The theft leans on Accessibility Services, the Android feature for assistive apps, which Rokarolla abuses to read the screen and drive the interface. From there it harvests banking and crypto logins captured by fake overlay screens, lock screen PINs, patterns and passwords, keystrokes and on-screen text, SMS messages including bank one-time codes, and even WhatsApp contacts scraped from the display.

When a victim opens a targeted app, the malware drops a convincing fake login page fetched from its server over the real one. It can also rewrite the clipboard on the fly, swapping in an attacker's cryptocurrency wallet address when the victim copies their own. For surveillance, rather than streaming the screen live, Rokarolla quietly takes timestamped screenshots and exfiltrates them one by one. It also tries to disable Google Play Protect to keep itself hidden.

The campaign coincides with a substantial increase in mobile threats. Randolph Barr, CISO at API security firm Cequence Security, noted, "Android continues to face banking trojans and data-leaking SDKs," citing tens of millions of mobile malware incidents blocked in 2024 alone.
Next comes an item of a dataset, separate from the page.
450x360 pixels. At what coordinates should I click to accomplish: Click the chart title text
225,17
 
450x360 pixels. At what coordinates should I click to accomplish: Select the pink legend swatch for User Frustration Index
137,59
Rokarolla underscores the growing sophistication of mobile malware that combines credential theft, SMS interception, and device surveillance into a single attack. The dual threat — financial fraud and privacy invasion — poses significant risks to users in Europe and Latin America, where the campaign appears concentrated.

The Hacker News report adds new technical detail: the trojan not only launches overlay attacks and intercepts SMS but also actively disables Google Play Protect to evade defenses, and it hijacks clipboard data to redirect cryptocurrency payments to attacker-controlled wallets. The 137 remote commands give operators near-total device control, including the ability to capture lock-screen PINs in real time.

Zimperium's follow-up report on Rokarolla reveals the trojan now uses a sophisticated suite of 137 commands to achieve full device control and persistence, going beyond the earlier described overlay and SMS interception. The updated malware deploys fake TikTok and Chrome download sites, actively disables Google Play Protect, suppresses all device audio and vibrations to hide fraud activity, and employs dynamic C2 updates with multiple fallback domains to resist takedowns. The extensive command set includes harvesting lock screen credentials, keylogging, blocking incoming calls, and deploying fraudulent screen overlays that render the device nearly unusable by the owner while intercepting bank alerts.